Records provided:
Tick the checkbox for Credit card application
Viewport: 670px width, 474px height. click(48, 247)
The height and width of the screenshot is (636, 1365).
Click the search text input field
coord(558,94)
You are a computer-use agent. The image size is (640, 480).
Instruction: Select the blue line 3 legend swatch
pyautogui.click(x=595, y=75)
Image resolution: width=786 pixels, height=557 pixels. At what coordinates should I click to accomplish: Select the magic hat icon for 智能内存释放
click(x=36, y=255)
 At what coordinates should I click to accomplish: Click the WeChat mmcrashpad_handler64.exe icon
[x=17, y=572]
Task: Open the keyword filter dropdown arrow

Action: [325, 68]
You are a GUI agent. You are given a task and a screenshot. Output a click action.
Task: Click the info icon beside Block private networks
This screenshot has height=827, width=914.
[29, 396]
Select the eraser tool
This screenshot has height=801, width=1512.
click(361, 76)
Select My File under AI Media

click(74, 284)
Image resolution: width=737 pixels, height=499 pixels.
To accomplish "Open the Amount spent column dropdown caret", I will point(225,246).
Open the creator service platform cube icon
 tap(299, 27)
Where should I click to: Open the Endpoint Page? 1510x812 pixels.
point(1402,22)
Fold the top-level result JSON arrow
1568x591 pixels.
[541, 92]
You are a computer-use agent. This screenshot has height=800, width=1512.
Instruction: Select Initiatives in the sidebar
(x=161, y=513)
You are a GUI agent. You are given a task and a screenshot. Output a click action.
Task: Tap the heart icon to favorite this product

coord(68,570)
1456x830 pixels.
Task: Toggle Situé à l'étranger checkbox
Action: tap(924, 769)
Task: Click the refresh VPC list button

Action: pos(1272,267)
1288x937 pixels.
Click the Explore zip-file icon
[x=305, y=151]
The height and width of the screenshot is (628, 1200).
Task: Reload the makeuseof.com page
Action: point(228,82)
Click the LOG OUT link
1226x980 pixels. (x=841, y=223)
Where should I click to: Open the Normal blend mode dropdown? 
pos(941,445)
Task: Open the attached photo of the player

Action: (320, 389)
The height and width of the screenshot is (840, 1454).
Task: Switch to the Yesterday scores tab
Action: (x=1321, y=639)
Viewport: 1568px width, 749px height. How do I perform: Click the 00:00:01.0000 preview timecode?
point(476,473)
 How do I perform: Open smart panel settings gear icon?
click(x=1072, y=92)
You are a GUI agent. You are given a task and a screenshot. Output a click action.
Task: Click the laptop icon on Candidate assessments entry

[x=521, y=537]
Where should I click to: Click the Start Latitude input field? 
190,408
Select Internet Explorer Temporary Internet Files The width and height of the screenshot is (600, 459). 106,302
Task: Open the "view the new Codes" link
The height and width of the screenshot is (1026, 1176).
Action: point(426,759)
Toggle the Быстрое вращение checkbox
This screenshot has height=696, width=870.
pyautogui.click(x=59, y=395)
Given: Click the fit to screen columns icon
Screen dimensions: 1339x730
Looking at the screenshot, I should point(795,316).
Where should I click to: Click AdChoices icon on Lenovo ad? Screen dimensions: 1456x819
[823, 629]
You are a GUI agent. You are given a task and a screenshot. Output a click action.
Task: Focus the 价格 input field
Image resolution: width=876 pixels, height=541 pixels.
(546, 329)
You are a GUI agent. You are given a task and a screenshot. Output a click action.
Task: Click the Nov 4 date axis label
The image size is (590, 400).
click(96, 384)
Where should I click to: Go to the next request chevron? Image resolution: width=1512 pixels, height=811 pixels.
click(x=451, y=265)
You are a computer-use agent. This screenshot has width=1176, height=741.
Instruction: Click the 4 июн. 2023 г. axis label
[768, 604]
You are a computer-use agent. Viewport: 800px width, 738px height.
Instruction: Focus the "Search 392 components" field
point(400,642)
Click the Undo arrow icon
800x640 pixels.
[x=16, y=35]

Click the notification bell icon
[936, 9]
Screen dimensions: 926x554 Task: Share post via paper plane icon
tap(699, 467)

Prompt: Rewrite these records as a JSON list of strings, one string per line, omitting blank lines.

Solution to this task:
[
  "Tick the checkbox for Credit card application",
  "Viewport: 670px width, 474px height. click(48, 247)",
  "The height and width of the screenshot is (636, 1365).",
  "Click the search text input field",
  "coord(558,94)",
  "You are a computer-use agent. The image size is (640, 480).",
  "Instruction: Select the blue line 3 legend swatch",
  "pyautogui.click(x=595, y=75)",
  "Image resolution: width=786 pixels, height=557 pixels. At what coordinates should I click to accomplish: Select the magic hat icon for 智能内存释放",
  "click(x=36, y=255)",
  " At what coordinates should I click to accomplish: Click the WeChat mmcrashpad_handler64.exe icon",
  "[x=17, y=572]",
  "Task: Open the keyword filter dropdown arrow",
  "Action: [325, 68]",
  "You are a GUI agent. You are given a task and a screenshot. Output a click action.",
  "Task: Click the info icon beside Block private networks",
  "This screenshot has height=827, width=914.",
  "[29, 396]",
  "Select the eraser tool",
  "This screenshot has height=801, width=1512.",
  "click(361, 76)",
  "Select My File under AI Media",
  "click(74, 284)",
  "Image resolution: width=737 pixels, height=499 pixels.",
  "To accomplish \"Open the Amount spent column dropdown caret\", I will point(225,246).",
  "Open the creator service platform cube icon",
  " tap(299, 27)",
  "Where should I click to: Open the Endpoint Page? 1510x812 pixels.",
  "point(1402,22)",
  "Fold the top-level result JSON arrow",
  "1568x591 pixels.",
  "[541, 92]",
  "You are a computer-use agent. This screenshot has height=800, width=1512.",
  "Instruction: Select Initiatives in the sidebar",
  "(x=161, y=513)",
  "You are a GUI agent. You are given a task and a screenshot. Output a click action.",
  "Task: Tap the heart icon to favorite this product",
  "coord(68,570)",
  "1456x830 pixels.",
  "Task: Toggle Situé à l'étranger checkbox",
  "Action: tap(924, 769)",
  "Task: Click the refresh VPC list button",
  "Action: pos(1272,267)",
  "1288x937 pixels.",
  "Click the Explore zip-file icon",
  "[x=305, y=151]",
  "The height and width of the screenshot is (628, 1200).",
  "Task: Reload the makeuseof.com page",
  "Action: point(228,82)",
  "Click the LOG OUT link",
  "1226x980 pixels. (x=841, y=223)",
  "Where should I click to: Open the Normal blend mode dropdown? ",
  "pos(941,445)",
  "Task: Open the attached photo of the player",
  "Action: (320, 389)",
  "The height and width of the screenshot is (840, 1454).",
  "Task: Switch to the Yesterday scores tab",
  "Action: (x=1321, y=639)",
  "Viewport: 1568px width, 749px height. How do I perform: Click the 00:00:01.0000 preview timecode?",
  "point(476,473)",
  " How do I perform: Open smart panel settings gear icon?",
  "click(x=1072, y=92)",
  "You are a GUI agent. You are given a task and a screenshot. Output a click action.",
  "Task: Click the laptop icon on Candidate assessments entry",
  "[x=521, y=537]",
  "Where should I click to: Click the Start Latitude input field? ",
  "190,408",
  "Select Internet Explorer Temporary Internet Files The width and height of the screenshot is (600, 459). 106,302",
  "Task: Open the \"view the new Codes\" link",
  "The height and width of the screenshot is (1026, 1176).",
  "Action: point(426,759)",
  "Toggle the Быстрое вращение checkbox",
  "This screenshot has height=696, width=870.",
  "pyautogui.click(x=59, y=395)",
  "Given: Click the fit to screen columns icon",
  "Screen dimensions: 1339x730",
  "Looking at the screenshot, I should point(795,316).",
  "Where should I click to: Click AdChoices icon on Lenovo ad? Screen dimensions: 1456x819",
  "[823, 629]",
  "You are a GUI agent. You are given a task and a screenshot. Output a click action.",
  "Task: Focus the 价格 input field",
  "Image resolution: width=876 pixels, height=541 pixels.",
  "(546, 329)",
  "You are a GUI agent. You are given a task and a screenshot. Output a click action.",
  "Task: Click the Nov 4 date axis label",
  "The image size is (590, 400).",
  "click(96, 384)",
  "Where should I click to: Go to the next request chevron? Image resolution: width=1512 pixels, height=811 pixels.",
  "click(x=451, y=265)",
  "You are a computer-use agent. This screenshot has width=1176, height=741.",
  "Instruction: Click the 4 июн. 2023 г. axis label",
  "[768, 604]",
  "You are a computer-use agent. Viewport: 800px width, 738px height.",
  "Instruction: Focus the \"Search 392 components\" field",
  "point(400,642)",
  "Click the Undo arrow icon",
  "800x640 pixels.",
  "[x=16, y=35]",
  "Click the notification bell icon",
  "[936, 9]",
  "Screen dimensions: 926x554 Task: Share post via paper plane icon",
  "tap(699, 467)"
]